Comparative performance of large language models for patient-initiated ophthalmology consultations
View abstract on PubMed
Summary
This summary is machine-generated.Large language models (LLMs) offer medical advice, but performance varies. ChatGPT-4o and DeepSeek-V3 excel in accuracy and consistency for general users seeking ophthalmology information.
Area Of Science
- Artificial Intelligence in Healthcare
- Medical Informatics
- Ophthalmology
Background
- Large language models (LLMs) are increasingly used by the public for medical information.
- Evaluating the reliability of LLM responses for medical advice is crucial.
Purpose Of The Study
- To comprehensively evaluate the performance of five LLMs in generating responses to ophthalmology-related patient questions.
- To compare LLM performance across accuracy, logical consistency, coherence, safety, and accessibility.
Main Methods
- Thirty-one common ophthalmology patient questions were used to query five LLMs: ChatGPT-4o, DeepSeek-V3, Doubao, Wenxin Yiyan 4.0 Turbo, and Qwen.
- Responses were assessed using a five-point Likert scale across five domains.

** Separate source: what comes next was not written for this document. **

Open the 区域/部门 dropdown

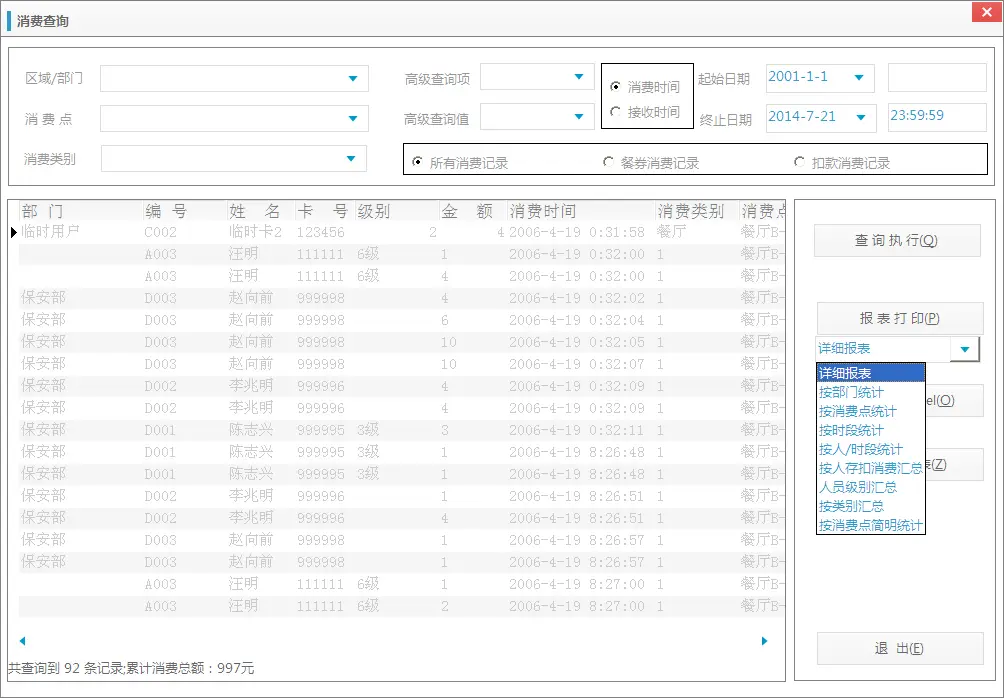point(352,77)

- Quantitative analysis of textual characteristics (character, word, sentence counts) was performed.
Main Results
- ChatGPT-4o and DeepSeek-V3 showed the highest overall performance, with statistically superior accuracy and logical consistency.
- Doubao and Wenxin Yiyan 4.0 Turbo exhibited significant safety deficiencies.
- Qwen produced significantly longer outputs compared to other models.
Conclusions
- ChatGPT-4o and DeepSeek-V3 are recommended for laypersons seeking ophthalmic information.
- Doubao and Qwen may be more suitable for users with medical training due to richer clinical terminology.
- Wenxin Yiyan 4.0 Turbo is effective for patient understanding of diagnostic procedures.
- Further research, including randomized controlled trials, is needed to assess LLM integration in patient triage.